Reuters Health Information (2004-10-01): Gene map illustrates multiple cancers' common genetic aberrations Science
Gene map illustrates multiple cancers' common genetic aberrations
Last Updated: 2004-10-01 14:45:09 -0400 (Reuters Health)
NEW YORK (Reuters Health) - Tumors can be characterized
by combinations of a relatively small number of gene sets, called
modules, that act in concert to carry out specific functions, a
research team reports in the journal Nature Genetics, published online
September 26. Often, the same modules are involved in a wide variety of
clinical conditions.
Characterizing these modules will help "bridge the gap between
microarray analysis and the clinic," senior author Dr. Aviv Regev told
Reuters Health. "It will benefit cancer genomic researchers by helping
identify genes that could serve as new targets for cancer diagnosis or
therapeutics."
Dr. Regev, at Harvard University in Cambridge, Massachusetts, and
her colleagues started by analyzing a compendium of nearly 2000 DNA
microarrays representing 22 tumor types.
From this they identified "456 statistically significant modules
that span various processes and functions, including metabolism,
transcription, translation, degradation, cellular and neural signaling,
growth, cell cycle, apoptosis and extracellular matrix and cytoskeleton
components."
= = =
Assignment 1 ▸
According to the gene map news item, how many DNA microarrays did Dr. Regev's team analyze, and how many tumor types did they represent?
Assignment 2 ▸
From the gene map news item, extract the passage word for word, starting at the words "Dr. Regev, at" and stopping after "22 tumor types.".
= = =
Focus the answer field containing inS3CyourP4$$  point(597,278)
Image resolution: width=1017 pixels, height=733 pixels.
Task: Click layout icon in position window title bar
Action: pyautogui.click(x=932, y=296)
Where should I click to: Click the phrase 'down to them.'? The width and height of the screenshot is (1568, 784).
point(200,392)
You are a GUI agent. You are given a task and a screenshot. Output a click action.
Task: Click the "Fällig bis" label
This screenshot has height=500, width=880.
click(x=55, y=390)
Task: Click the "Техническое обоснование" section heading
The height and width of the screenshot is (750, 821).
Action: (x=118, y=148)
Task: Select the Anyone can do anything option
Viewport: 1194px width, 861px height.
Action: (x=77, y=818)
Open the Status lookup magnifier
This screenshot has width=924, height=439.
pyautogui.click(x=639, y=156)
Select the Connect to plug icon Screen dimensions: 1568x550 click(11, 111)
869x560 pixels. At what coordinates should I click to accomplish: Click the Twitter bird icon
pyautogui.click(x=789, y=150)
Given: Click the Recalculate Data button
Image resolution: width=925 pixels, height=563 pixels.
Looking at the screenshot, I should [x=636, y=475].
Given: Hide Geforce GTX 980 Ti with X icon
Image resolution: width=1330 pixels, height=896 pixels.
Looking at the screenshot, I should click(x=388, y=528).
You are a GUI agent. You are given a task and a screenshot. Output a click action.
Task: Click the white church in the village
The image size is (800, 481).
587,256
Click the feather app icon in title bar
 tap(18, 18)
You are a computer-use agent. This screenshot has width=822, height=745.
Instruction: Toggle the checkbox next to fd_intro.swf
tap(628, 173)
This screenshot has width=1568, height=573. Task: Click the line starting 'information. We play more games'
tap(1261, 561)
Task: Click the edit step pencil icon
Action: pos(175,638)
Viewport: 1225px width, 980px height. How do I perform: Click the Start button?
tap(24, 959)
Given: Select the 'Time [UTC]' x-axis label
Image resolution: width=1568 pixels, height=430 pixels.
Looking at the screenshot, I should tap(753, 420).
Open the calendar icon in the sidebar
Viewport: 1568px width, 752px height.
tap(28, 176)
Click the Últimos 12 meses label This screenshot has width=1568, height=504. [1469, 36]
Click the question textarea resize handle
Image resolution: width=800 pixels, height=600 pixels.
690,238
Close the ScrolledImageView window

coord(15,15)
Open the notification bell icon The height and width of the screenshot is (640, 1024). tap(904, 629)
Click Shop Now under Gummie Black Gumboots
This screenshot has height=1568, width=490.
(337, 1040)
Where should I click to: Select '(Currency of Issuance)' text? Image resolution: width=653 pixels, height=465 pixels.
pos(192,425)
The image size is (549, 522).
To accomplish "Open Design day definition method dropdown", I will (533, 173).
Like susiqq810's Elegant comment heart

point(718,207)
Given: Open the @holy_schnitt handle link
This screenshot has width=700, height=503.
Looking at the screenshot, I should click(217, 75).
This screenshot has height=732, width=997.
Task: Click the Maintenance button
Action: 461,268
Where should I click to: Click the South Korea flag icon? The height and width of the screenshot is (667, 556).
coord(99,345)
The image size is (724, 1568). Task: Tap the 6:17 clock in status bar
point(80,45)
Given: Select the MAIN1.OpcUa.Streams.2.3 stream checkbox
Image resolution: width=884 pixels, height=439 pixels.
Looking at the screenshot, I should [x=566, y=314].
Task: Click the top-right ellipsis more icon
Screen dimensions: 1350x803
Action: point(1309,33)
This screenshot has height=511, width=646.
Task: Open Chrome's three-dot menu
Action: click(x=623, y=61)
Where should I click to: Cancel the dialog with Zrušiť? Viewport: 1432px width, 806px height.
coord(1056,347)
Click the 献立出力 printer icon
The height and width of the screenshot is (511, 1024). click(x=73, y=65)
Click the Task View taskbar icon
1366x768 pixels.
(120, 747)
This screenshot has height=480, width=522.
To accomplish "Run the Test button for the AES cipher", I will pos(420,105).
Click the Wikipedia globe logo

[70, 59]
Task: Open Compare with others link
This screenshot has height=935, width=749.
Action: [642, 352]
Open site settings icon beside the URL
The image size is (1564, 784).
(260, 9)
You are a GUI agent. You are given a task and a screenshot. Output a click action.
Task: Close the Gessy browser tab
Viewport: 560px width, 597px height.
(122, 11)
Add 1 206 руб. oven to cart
= = =
Written reply 1 ▸
Nearly 2000 DNA microarrays, representing 22 tumor types.

Written reply 2 ▸
Dr. Regev, at Harvard University in Cambridge, Massachusetts, and
her colleagues started by analyzing a compendium of nearly 2000 DNA
microarrays representing 22 tumor types.